A viv, dynamic Butterfly
The Alice Busch Theater
07/11/2014 - & July 13, 17, 21, 24, 26*, 29, August 3, 9, 15, 18, 23, 2014
Giacomo Puccini: Madama Butterfly
Yunah Lee (Cio-Cio-San), Dinyar Vania (Pinkerton), Kristen Choi (Suzuki), Aleksey Bogdanov (Sharpless), Ian McEuen (Goro), Chris Carr (Imperial Commissioner), Adam Cioffari (Official Registrar), Thomas Richards (The Bonze), Sean Michael Plumb (Prince Yamadori), Louis McKinny (Dolore), Erica Schoelkopf Kate Pinkerton)
The Glimmerglass Festival Chorus, David Moody (chorus master), The Glimmerglass Festival Orchestra, Joseph Colaneri (conductor)
Francesca Zambello (director), Michael Yeargen (set designer), Anita Yavich (costume designer), Robert Wierzel (lighting designer)
D. Vania, K. Choi & Y. Lee (© Karli Cadel/The Glimmerglass Festival)
Every opera director these days must display a penchant for innovation come hell or high water. For Madama Butterfly, director Francesca Zambello’s major innovation is to set the first parts of both the first and second acts in the office of the US consul, Sharpless. The year is 1906 (the year of the opera’s premiere) and among the staged details is the historically-correct 46-star American flag. Such attention to detail seems misplaced when so many details in the libretto (which sets the entire work in Butterfly and Pinkerton’s house) have to be paved over or explained away. The opera opens with the marriage broker Goro showing Pinkerton his new house; since they are in the consul’s office, Goro uses a small model of the house. Later, when Pinkerton offers Sharpless “milk punch or whiskey” he asks whether he is being offered these drinks. The office waiting room as an active place, with some of Pinkerton’s fellow officers observing (and mocking) Japanese ways as Cio-Cio-San and her party arrive. A group of American women look on with interest, and are given sheet music to join the “O kami” chorus as the wedding ceremony is carried out right there. The same ladies join in on the cries of “Cio-Cio-San!” after the Bonze invades the event and denounces her. The wedding guests’ remarks on the house simply don’t appear in the projected titles. Significantly, a number of Japanese women with babies await a meeting with the consul.

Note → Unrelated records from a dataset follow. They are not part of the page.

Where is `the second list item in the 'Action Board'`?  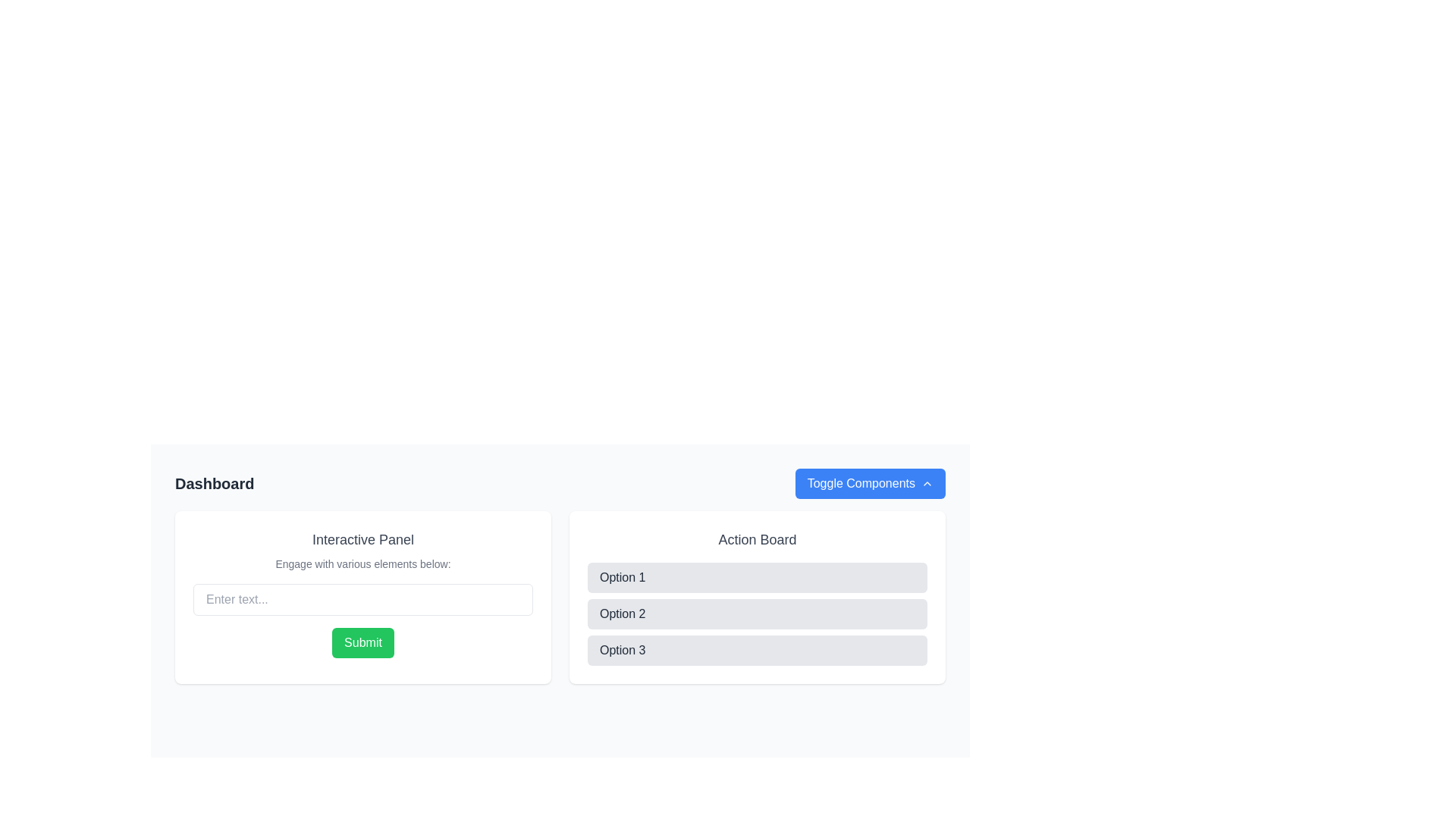
the second list item in the 'Action Board' is located at coordinates (757, 596).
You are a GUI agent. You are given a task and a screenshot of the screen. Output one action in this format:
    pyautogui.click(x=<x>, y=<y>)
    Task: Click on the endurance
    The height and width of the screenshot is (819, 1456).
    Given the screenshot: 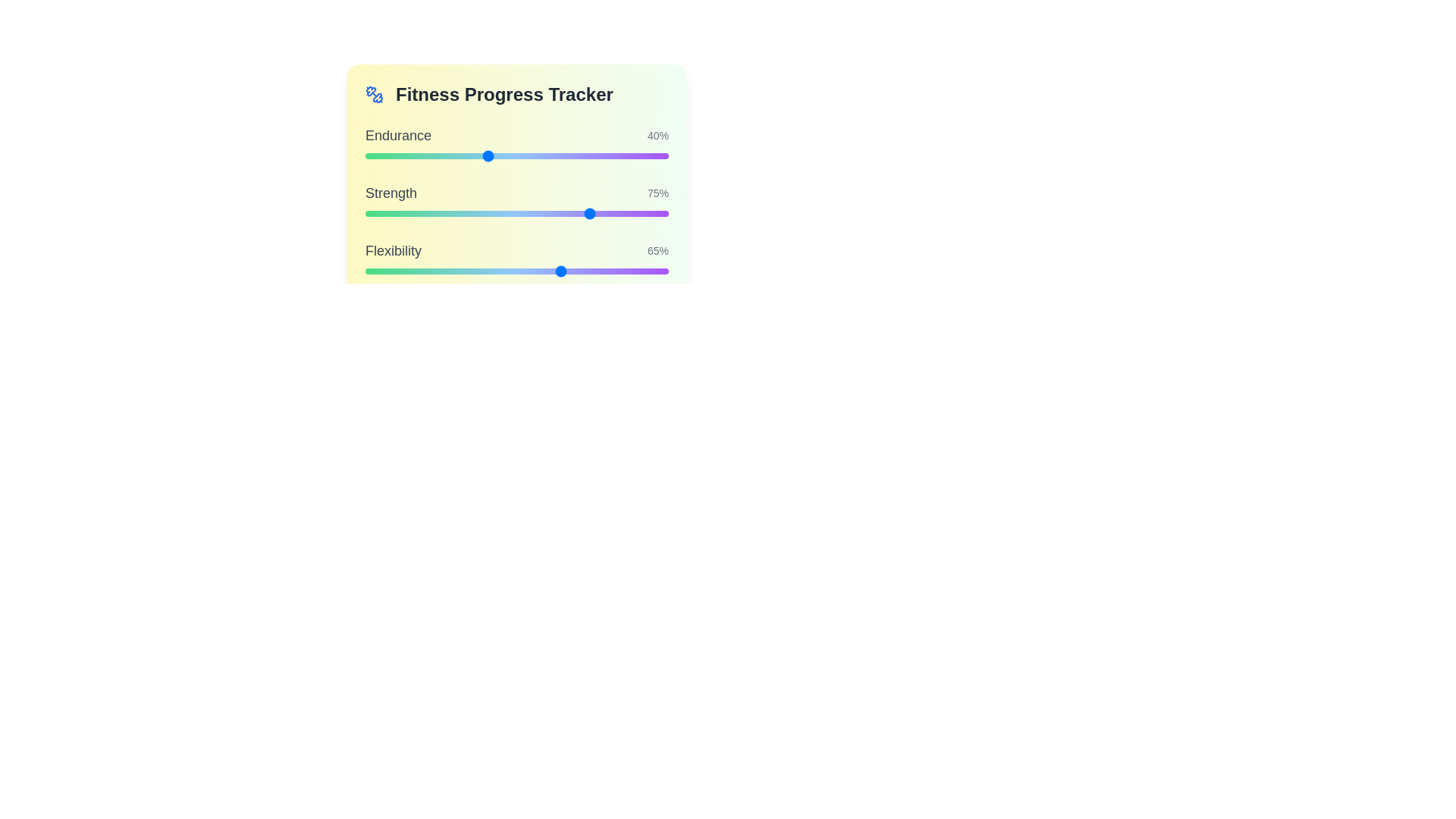 What is the action you would take?
    pyautogui.click(x=417, y=155)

All of this is to emphasize the culture clash at the heart of the opera. But it is clearly there already - right?
The consular office works less well in Act II, for example when Suzuki serves tea (she seems to possess a handy portable tea-making kit) and when Butterfly’s toddler, Dolore, is suddenly revealed. When the scenes shift to the dwelling what we get is a large open stage with no indication of the usual cosy structure. There is no sign of the cherry blossoms until they are called for - and then they descend in bucketfulls from the flies, a wonderfully exuberant moment. And throughout, the staging benfits from Robert Wierzel's eloquent lighting.
Another staging innovation takes place during the prelude to Act III during the music known as “Butterfly’s vigil”. Here we see mimed interaction between Pinkerton and his American wife and a glimpse of their playful, flirtatious relationship.

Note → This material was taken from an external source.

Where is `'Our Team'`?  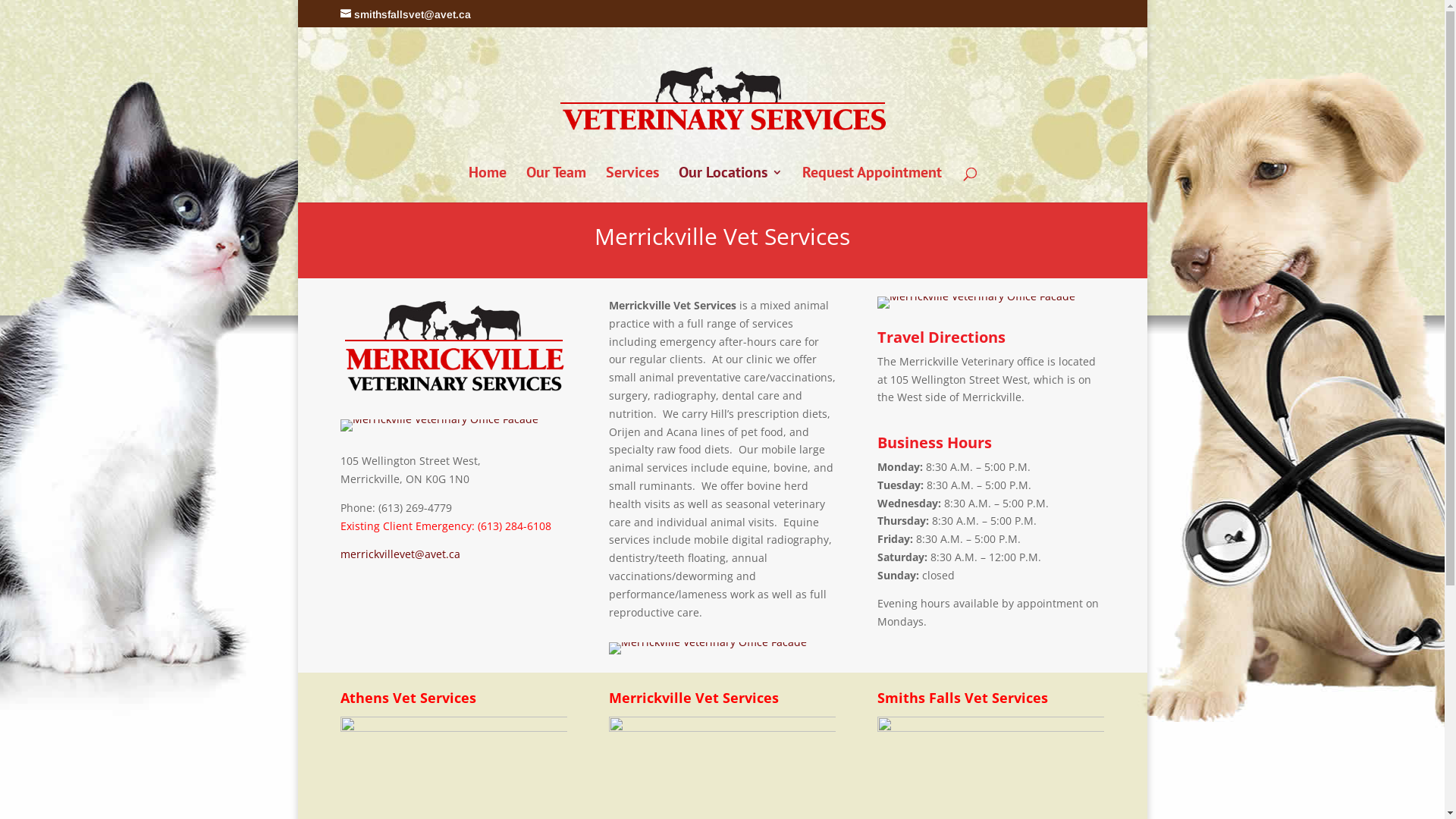 'Our Team' is located at coordinates (555, 184).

However, I must confess that Zambello cleverly solves most of the problems arising from her concept and what emerges is an emotionally big work expressed by ample voices and direct, forceful musicianship under the festival’s music director Joseph Colaneri. Korean soprano Yunah Lee may not be the sweetest-voiced Butterfly but her voice is confident and expressive. Tenor Dinyar Vania has an attractive timbre and the power that could be used to simply bulldoze his way through the role of Pinkerton but instead shows a very nice degree of finesse and nuance. (Pinkerton must be shown to have a degree of charm - a merely boorish character is a downright bore.) Kristen Choi’s Suzuki and Aleksey Bogdanov’s Sharpless are incisively portrayed both vocally and dramatically.

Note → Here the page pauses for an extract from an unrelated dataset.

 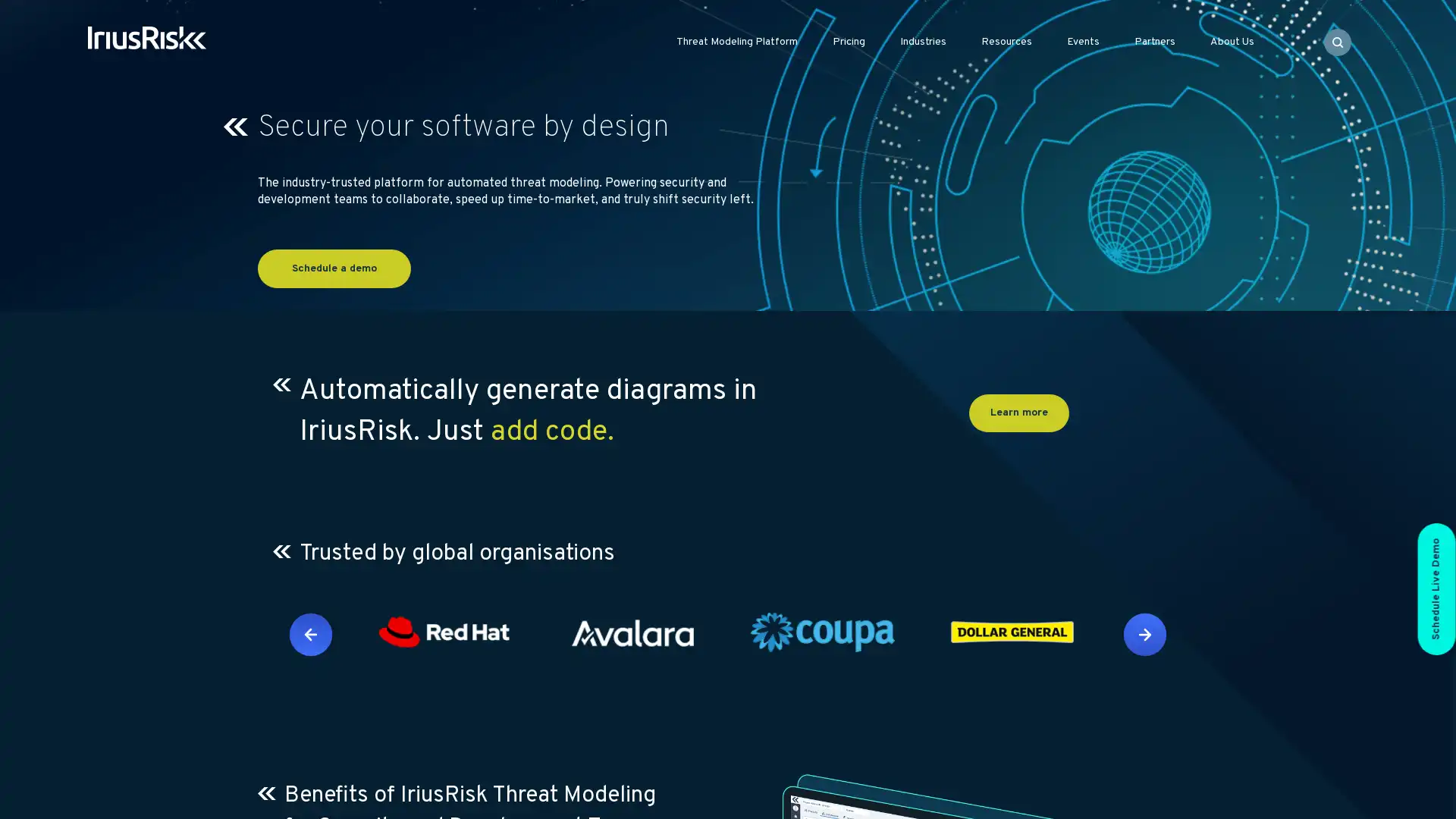 I want to click on Next slide, so click(x=1145, y=637).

The smaller roles are all ably assumed by members of the festival’s Young Artists Program (there are 39 singers among its 48 members this year). (A performance on August 3 will have YAP members also assume the four lead roles.)
Butterfly’s child is required to do more stage action in this production than I have ever seen. One example: as Pinkerton kneels over Cio-Cio-San’s lifeless body, the boy rushes in and leaps onto his father’s back, thus intensifying for us Pinkerton’s feelings of regret. Little Louis McKinny carries it all off very convincingly.
The piece seems almost too big for the intimate confines of the Alice Busch Theater - this is a compliment, not a complaint. It certainly helps bolster the festival’s policy of revisiting a staple of the repertory each season.